Japan Calm About Renewed Sino-Soviet Ties
THE SUMMIT meeting of the leaders of Japan's giant communist neighbors is generally welcomed here. Experts see it as a positive outcome of a shift in world affairs toward placing greater emphasis on economic development rather than military security. The summit, Japanese analysts say, will expand economic cooperation in East Asia and further ease tensions in the region. And it may help to soften the Soviet stance toward Japan, including the dispute over Soviet possession of the so-called Northern Territories, a group of islands in the Kurile chain which Japan claims.
``Normalization between the Soviet Union and China is a nice thing,'' says Kenji Tanaka, director of the Analysis Division of the the Foreign Ministry. ``So long as the present relationship between China and Japan is to be continued, I think nothing worries us.''
In the past, Japanese conservatives were pleased to have the Soviet Union and China at odds, viewing the split as a means of maintaining a balance of power in the region. A return to the friendly Sino-Soviet alliance of the 1950s would be generally perceived here as a threat to Japanese security. But few here are worried since most analysts see a renewal of this alliance as unlikely.
``I think there's some kind of limit beyond which the relations cannot go,'' says Mr. Tanaka. China, he observes, is eager to continue its access to the technology and capital offered by the West. ``China cannot develop relations with the Soviet Union to the extent that could jeopardize relations with us,'' he says.

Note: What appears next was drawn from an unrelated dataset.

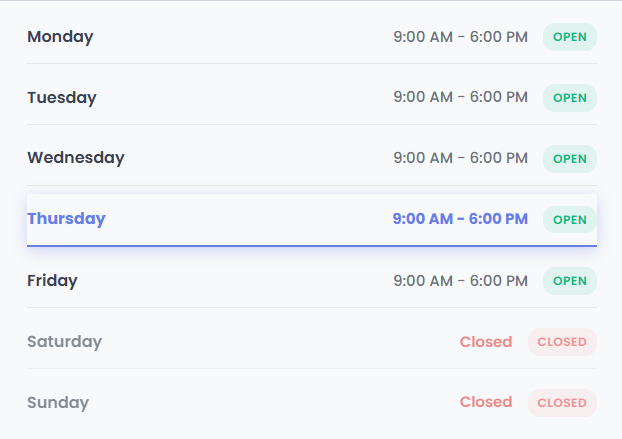
Task: Click Thursday's OPEN status badge
Action: (570, 219)
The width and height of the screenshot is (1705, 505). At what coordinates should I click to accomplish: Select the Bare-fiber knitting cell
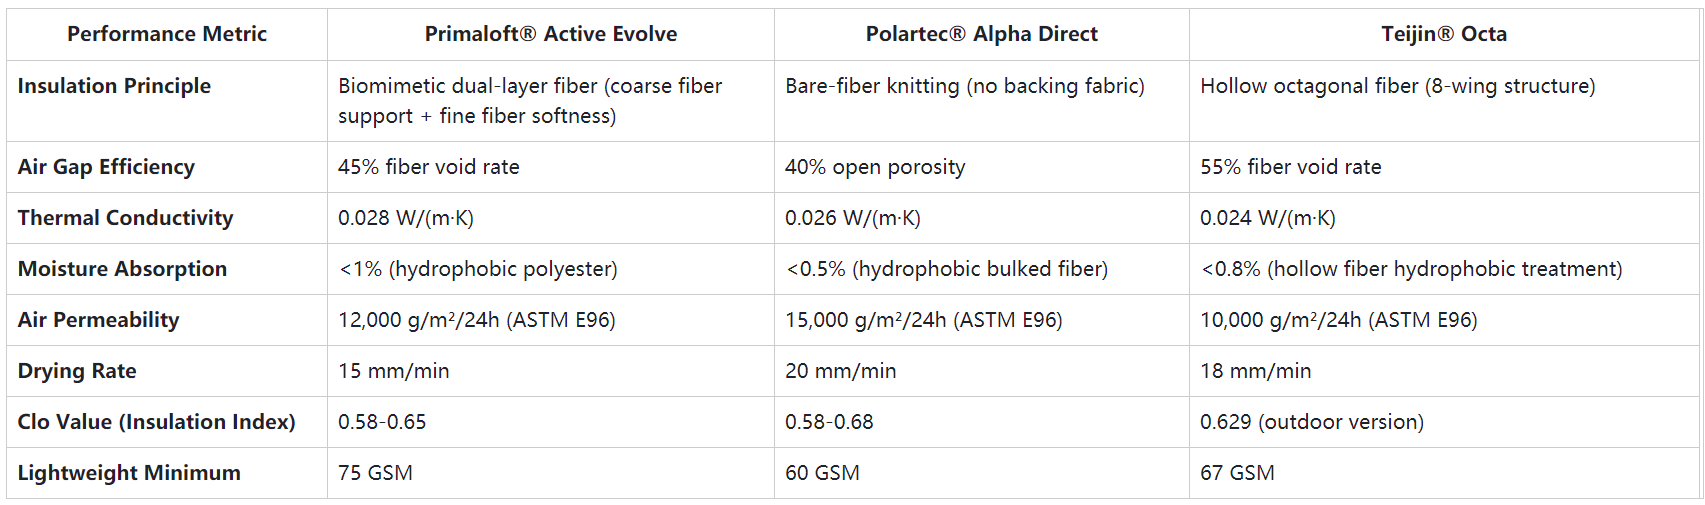(964, 86)
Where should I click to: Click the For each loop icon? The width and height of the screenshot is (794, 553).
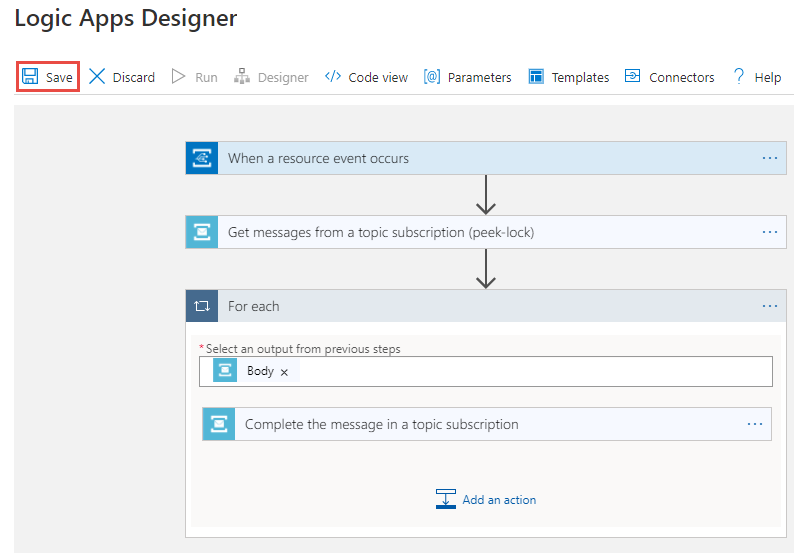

Japanese analysts say China and the Soviet Union are drawn together by the urgency of economic reform and the need to reduce the drag of military spending.
``The nations that lost in an economic competition [China and the Soviet Union] intend to cooperate with each other by reducing the military,'' says Susumu Yabuki, a professor at Yokohama City University, who calls the reconciliation ``the solidarity of the weaks.''
The normalization may also encourage regional economic cooperation. According to China specialist Nobuo Maruyama, Chinese academics and researchers have been floating the idea of organizing a Northeast Asian common market, including China, Taiwan, Korea, Japan, and the Soviet Far East.
``Sino-Soviet rapprochement would create such an opportunity to build a Northeast Asia market area,'' he says.
The outlines of a ``division of labor'' between the countries of the region are already emerging, says Mr. Maruyama, a specialist at the Institute for Developing Economies.
Chinese labor is being used in the Soviet Far East. South Korean and Taiwanese capital is being invested in China. Soviet machinery is being exchanged for Chinese agricultural goods. Analysts say this growth will in turn create new markets for Japan.
The reduction of tension in the region is also viewed as a positive outcome for Japan.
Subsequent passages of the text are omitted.